These workouts usually bow in at about 7:20 p.m., end at 9:10, 9:15 p.m.

*Many (but not all) Sundays (for upper belts only):*

go through typical warmup as above, but individually

instructor comes on mat, bow in,

varies too much to say.

Sometimes we start with 1,000 kicks. Sometimes we do a couple hundred calisthenics. Sometimes we start with several hundred "fits" (practice throws where you set them back down on their feet instead of completing throw)

One drill we often do is to alternate squats and kicking in a circuit, sometimes with deep horse riding stance stations included.

We often do "bricks" on Sundays: hold a concrete paving stone (slightly larger than a standard house brick) in each hand and pyramid backfist, front punch and ridgehand strikes until reach 100 total, each arm, each type of strike. Sometimes we do the whole thing again.
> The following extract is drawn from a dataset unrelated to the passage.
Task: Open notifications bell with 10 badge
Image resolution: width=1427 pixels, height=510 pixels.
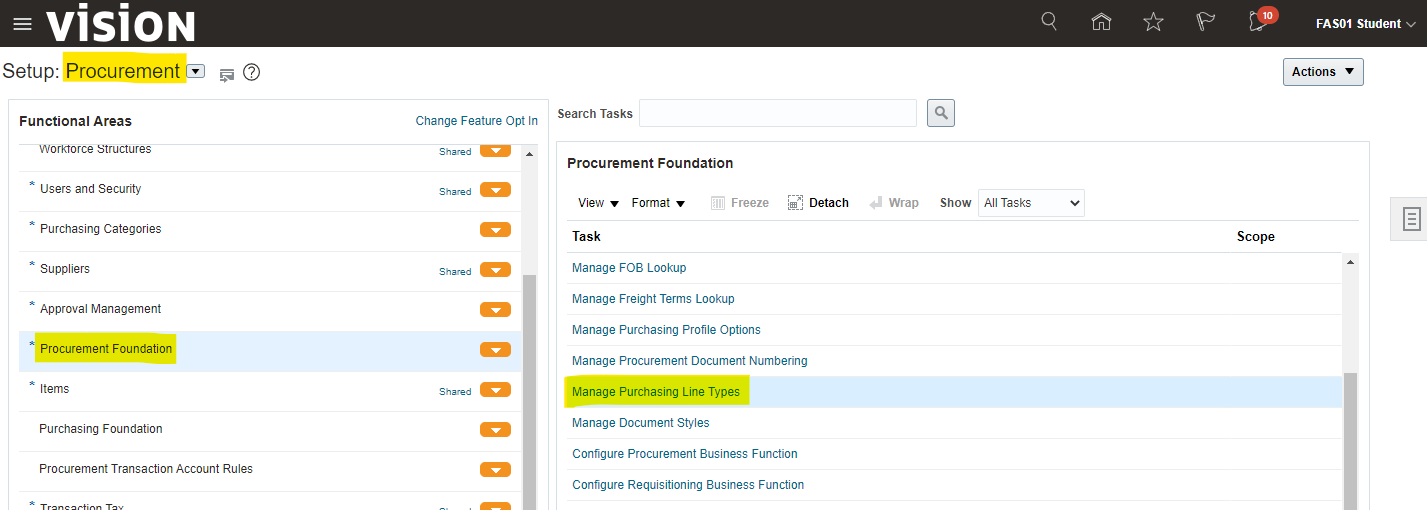Action: pyautogui.click(x=1258, y=22)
Usually lots of technique practice on Sundays. Usually lots of conditioning, too.

Sundays usually start about 9:30 a.m. and finish at noon.




There are a lot of variations to both the weekday and Sunday workouts. Sometimes practice kicks on body shield or hand-held targets, for example.


----------



## zDom (Aug 31, 2006)

Yikes. I responded from the "recent posts" list --- didn't see it was Muay Thai forum.

Sorry :asian: 

Ah well, different perspective, eh? Both are kicking arts. :wink:


----------



## King (Sep 1, 2006)

Giorgio said:
			
		

> god, i'm so bad at running. I can barely, barely do 5 km. Any tips on how to improve? Apart from just running more, naturally.


 
When it comes to running you have to ease yourself into it. Don't just start running untill you feel like dying. Find a good pace and start small, 2-3km for a month or two and keep adding more as you get used to it. Try to keep a running schedule to give your body an easier time to adapt to it. But seriously though if you commit to it you'll find a big difference in endurance.


----------



## Giorgio (Sep 2, 2006)

thanks, king!


----------



## zDom (Sep 2, 2006)

Running definately is a good way to build cardiorespiratory endurance, but be  careful about what you run on: it can be hard on your knees.
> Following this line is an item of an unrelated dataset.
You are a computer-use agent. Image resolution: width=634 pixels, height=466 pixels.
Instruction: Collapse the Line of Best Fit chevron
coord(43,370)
You can also get good cardio from long sessions of kicking, for example, which is more specific to what you do, so will actually benefit you more. 

Training is highly specific.

The important thing is to get your heartrate up and keep it up for at least 20-30 minutes.


----------



## Thunder Foot (Sep 6, 2006)

Our training can vary from day to day, but we generally stick around this schedule...

3-5 mile run 
drills (mae mai, look mai, etc.)
shadowbox 3 to 5 rounds
bag work 3 to 5 rounds
pad work 3 to 5 rounds
sparring and clinching
exercises (push ups, jump squats, sit ups, etc.)
shadowbox for cool down
stretching


----------